WHAT IS BEING ASKED: Look through the material that follows and show every line with the string "item".

EXCERPTED RECORDS:
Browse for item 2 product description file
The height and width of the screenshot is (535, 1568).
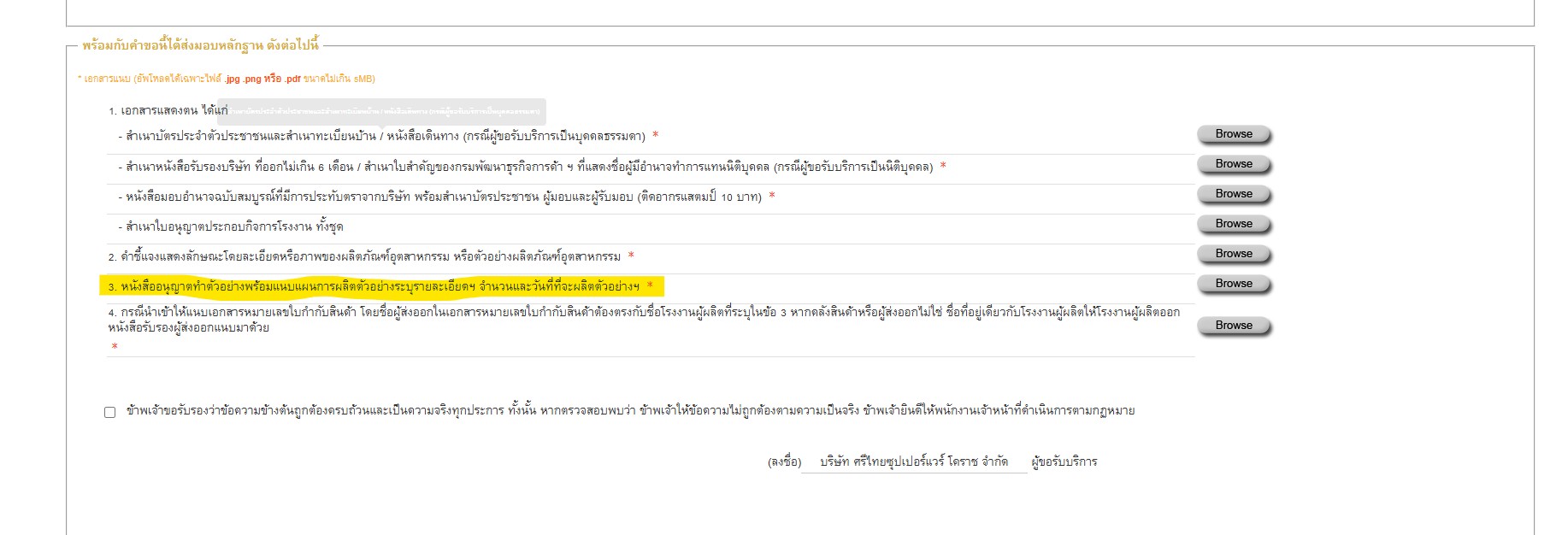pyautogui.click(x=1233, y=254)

---

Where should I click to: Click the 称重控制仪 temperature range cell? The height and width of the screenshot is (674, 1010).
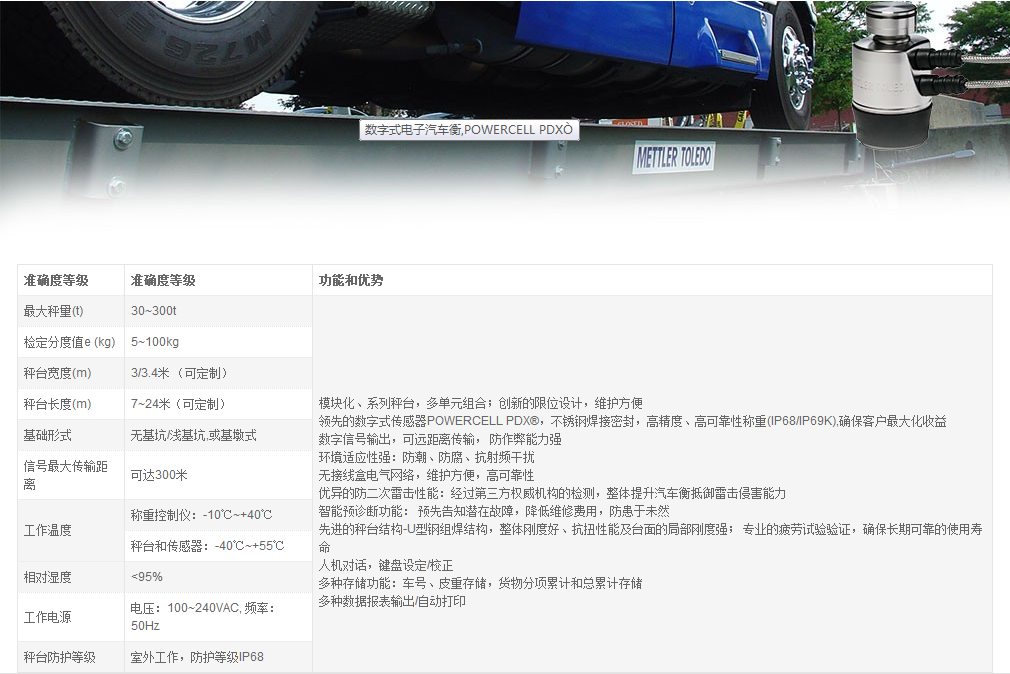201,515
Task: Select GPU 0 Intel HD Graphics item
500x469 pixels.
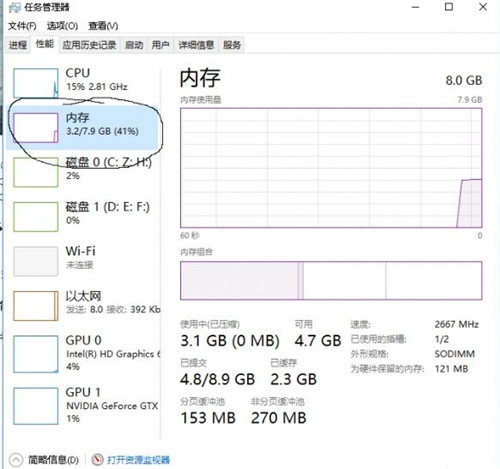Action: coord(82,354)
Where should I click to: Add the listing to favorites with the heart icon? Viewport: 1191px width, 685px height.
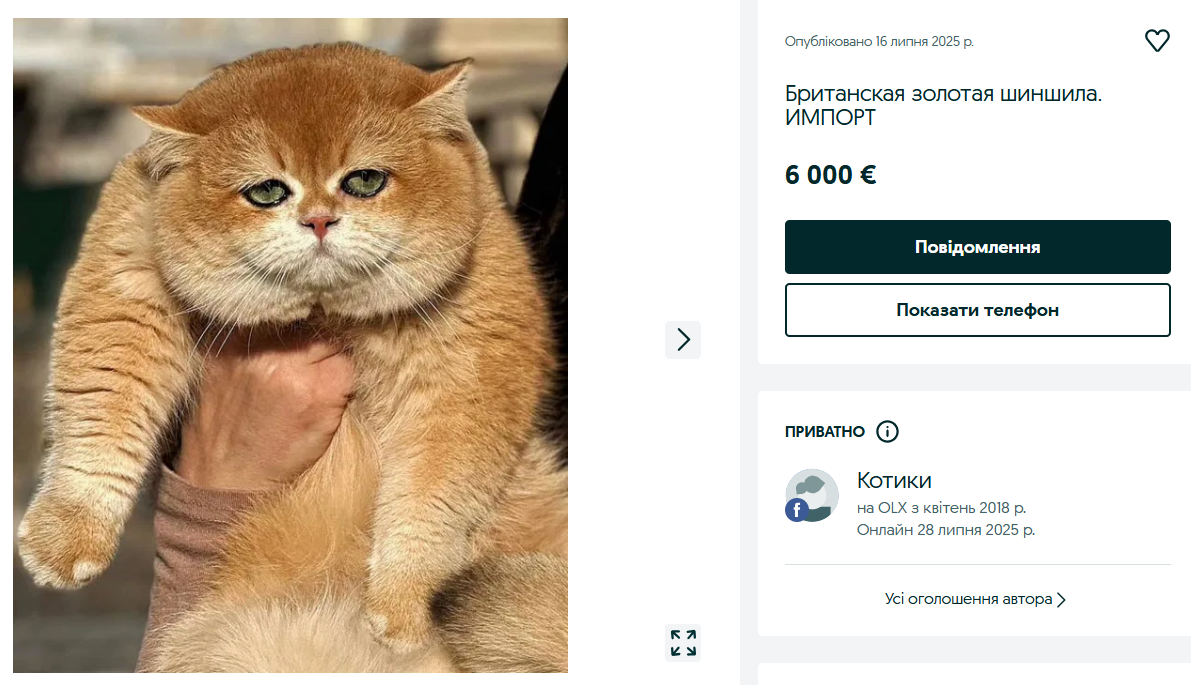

==

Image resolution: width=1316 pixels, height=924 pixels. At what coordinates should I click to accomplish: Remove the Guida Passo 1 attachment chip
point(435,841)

EXERCISE OUTPUT:
Browse for item 2 product description file
Task: Select GPU 0 Intel HD Graphics item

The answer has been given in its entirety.